> _DATA FOR THE TASK_
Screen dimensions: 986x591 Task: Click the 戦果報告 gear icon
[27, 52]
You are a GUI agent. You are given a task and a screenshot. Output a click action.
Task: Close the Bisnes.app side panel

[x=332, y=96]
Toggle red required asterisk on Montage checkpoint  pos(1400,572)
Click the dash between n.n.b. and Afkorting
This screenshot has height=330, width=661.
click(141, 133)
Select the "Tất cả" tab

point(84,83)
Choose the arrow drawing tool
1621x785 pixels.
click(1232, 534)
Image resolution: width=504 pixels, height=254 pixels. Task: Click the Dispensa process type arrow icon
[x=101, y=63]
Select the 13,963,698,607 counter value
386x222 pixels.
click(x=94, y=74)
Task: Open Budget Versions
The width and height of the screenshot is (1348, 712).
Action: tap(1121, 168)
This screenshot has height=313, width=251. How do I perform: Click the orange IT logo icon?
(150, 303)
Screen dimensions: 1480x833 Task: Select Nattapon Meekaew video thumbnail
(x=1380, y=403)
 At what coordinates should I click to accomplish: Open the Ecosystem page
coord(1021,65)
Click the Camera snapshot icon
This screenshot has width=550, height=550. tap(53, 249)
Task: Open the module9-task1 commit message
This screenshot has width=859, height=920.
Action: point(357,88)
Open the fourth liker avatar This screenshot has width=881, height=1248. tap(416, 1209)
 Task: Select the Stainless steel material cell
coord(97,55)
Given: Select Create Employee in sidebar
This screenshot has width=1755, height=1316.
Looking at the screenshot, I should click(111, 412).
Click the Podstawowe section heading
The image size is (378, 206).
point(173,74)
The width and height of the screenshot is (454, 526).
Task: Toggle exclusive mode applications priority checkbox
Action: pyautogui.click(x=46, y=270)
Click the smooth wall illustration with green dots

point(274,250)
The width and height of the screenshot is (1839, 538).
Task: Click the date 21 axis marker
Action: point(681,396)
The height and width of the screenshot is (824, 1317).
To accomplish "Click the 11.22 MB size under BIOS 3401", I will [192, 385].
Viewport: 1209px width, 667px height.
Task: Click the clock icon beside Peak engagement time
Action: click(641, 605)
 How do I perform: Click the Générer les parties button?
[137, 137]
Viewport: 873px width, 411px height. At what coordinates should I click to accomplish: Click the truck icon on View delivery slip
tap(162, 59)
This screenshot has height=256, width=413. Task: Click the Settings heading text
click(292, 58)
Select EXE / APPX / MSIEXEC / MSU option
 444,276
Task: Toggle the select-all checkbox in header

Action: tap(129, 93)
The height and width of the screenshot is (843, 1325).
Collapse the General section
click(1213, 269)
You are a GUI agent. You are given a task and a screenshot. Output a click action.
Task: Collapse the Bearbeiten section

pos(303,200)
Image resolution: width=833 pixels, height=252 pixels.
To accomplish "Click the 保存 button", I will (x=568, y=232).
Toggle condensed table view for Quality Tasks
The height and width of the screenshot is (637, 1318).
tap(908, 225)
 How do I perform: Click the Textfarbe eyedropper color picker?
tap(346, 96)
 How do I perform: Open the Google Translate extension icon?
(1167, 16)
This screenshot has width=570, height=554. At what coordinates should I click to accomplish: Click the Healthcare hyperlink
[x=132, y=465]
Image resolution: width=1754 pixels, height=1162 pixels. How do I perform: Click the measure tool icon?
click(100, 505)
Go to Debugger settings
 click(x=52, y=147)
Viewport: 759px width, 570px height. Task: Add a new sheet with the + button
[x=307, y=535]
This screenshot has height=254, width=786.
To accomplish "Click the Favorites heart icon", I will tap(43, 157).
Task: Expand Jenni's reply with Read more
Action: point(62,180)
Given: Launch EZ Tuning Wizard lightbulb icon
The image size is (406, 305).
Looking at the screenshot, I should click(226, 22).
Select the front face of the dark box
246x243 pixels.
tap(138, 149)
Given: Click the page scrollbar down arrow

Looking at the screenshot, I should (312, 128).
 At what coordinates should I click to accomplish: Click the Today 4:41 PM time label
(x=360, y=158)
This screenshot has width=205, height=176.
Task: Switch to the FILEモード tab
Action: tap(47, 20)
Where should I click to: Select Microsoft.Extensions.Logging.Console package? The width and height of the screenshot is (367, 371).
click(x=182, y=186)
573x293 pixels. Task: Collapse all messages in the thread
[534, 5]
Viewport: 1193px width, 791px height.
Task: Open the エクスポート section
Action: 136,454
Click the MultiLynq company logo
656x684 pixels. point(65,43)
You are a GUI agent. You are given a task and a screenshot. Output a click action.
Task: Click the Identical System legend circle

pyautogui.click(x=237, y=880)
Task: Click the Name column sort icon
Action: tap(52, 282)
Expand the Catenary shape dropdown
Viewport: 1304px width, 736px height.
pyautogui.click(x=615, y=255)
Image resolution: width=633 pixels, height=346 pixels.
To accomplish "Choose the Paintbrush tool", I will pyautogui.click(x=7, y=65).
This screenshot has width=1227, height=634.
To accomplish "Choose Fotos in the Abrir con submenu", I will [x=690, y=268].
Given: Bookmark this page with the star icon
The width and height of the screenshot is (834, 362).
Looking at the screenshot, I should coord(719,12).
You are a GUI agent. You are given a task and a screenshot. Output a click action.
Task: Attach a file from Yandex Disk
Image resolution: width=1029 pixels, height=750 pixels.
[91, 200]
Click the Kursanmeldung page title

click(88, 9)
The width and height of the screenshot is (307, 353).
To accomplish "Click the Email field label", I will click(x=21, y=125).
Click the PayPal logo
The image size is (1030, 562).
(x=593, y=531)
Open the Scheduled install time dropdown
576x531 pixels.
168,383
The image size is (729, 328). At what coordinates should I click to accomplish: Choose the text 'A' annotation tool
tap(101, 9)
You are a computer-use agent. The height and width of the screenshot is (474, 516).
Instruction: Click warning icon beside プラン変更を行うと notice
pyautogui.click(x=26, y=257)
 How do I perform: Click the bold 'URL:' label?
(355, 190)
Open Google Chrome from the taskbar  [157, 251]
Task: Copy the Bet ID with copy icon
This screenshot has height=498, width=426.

> _GIVEN EXERCISE_
Pull out every line of the entries above that contains the string "from", and copy those lines.

> _THE REPLY_
Task: Attach a file from Yandex Disk
Open Google Chrome from the taskbar  [157, 251]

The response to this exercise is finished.